Increasing the package size from 2048 bytes to 4096, 8192, 16384, 32768 improves speed to 165700, 160231, 157499, 156118 cycles, respectively. The total message size is 32768 bytes right now. So with only one message we almost completely hide the communication!

Combining with openMP

when I use openMP for the computation loop with 64 threads, I get 109176 cycles when hiding communication, compared to 187953 cycles when not hiding.

Current Questions

  • which subgroup ID should one chose for the the BATs? Currently it is 0, but in the so called SPI "docu" (/bgsys/drivers/ppcfloor/spi/doc/html/) it is written: "The MU SPI application should be coded to look for free base address table entries in all of the subgroups associated with the process."

  • how to properly run MPI and SPI together? When I use MPI_Init_thread(&argc, &argv, MPI_THREAD_MULTIPLE, &g_mpi_prov); the SPI does not manage to get the resources needed, even though I use environment variables to reserve them, see above. Also with --envs "PAMID_ASYNC_PROGRESS=1" it doesn't change. Maybe MPI_THREAD_MULTIPLE is not needed? With MPI_THREAD_SERIALIZED it works fine. Using MPI_Init seems to be slightly faster compared to MPI_Init_thread in general.

    • MPI_Init_thread will always be a bit slower because the MPI implementation provides "per-object" locks (ie, locks for the MPI structure for each thread). For MPI_THREAD_SERIALIZED, this is often only true in theory and the implementation is essentially equivalent to MPI_THREAD_MASTER or even the implementation without threading. MPI_THREAD_MULTIPLE is needed only when interleaving communication and computation with MPI (because it requires PAMID_ASYNC_PROGRESS=1, which requires MPI_THREAD_MULTIPLE). I'm currently looking into how this can be achieved in practice to compare to the performance with SPI. If the overhead is small, this can be used for general interleaving for any geometry, saving us the headache of generalizing SPI.

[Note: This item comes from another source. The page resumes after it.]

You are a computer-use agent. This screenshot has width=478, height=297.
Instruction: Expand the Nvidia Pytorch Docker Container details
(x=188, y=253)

      • I've looked into this more and I've come to the conclusion that our MPI implementation is doing comm/comp overlap but the overhead is very large. I'm guessing this is because MPI seems to require quite a lot of beef from the CPU and multiple MPI threads get prioritized over work threads in order to do comms, thereby reducing overall performance. All these tests were with MPI_THREAD_SERIALIZED. What I said above is not necessarily true (about PAMID_ASYNC_PROGRESS, but I'm not sure I fully understand...)
    • we could consider to use MPI_Put from the MPI-II standard!?

      • No, this doesn't seem to work as required because of the way it's structured. Also in Lugano some people working on other codes reported that MPI_Put is really slow. Maybe not worth trying?

dynamic or static routing?* dynamic seems to be slightly faster in my test programme.

  • whats the optimal package size the best is probably to use one package per direction

  • persistent descriptors: the inverter doesn't converge with SPI if the lines

    muDescriptors[j].Message_Length = msize; muDescriptors[j].Pa_Payload = sendBufPAddr; MUSPI_SetRecPutOffset (&muDescriptors[j], roffsets[j]);

are re-set in every call of Hopping_Matrix. Currently I don't understand, why. A better understanding would be useful.

  • should we do the send loop in SPI with 8 threads?

  • how to properly do it also for the 32 Bit version of halfspinor?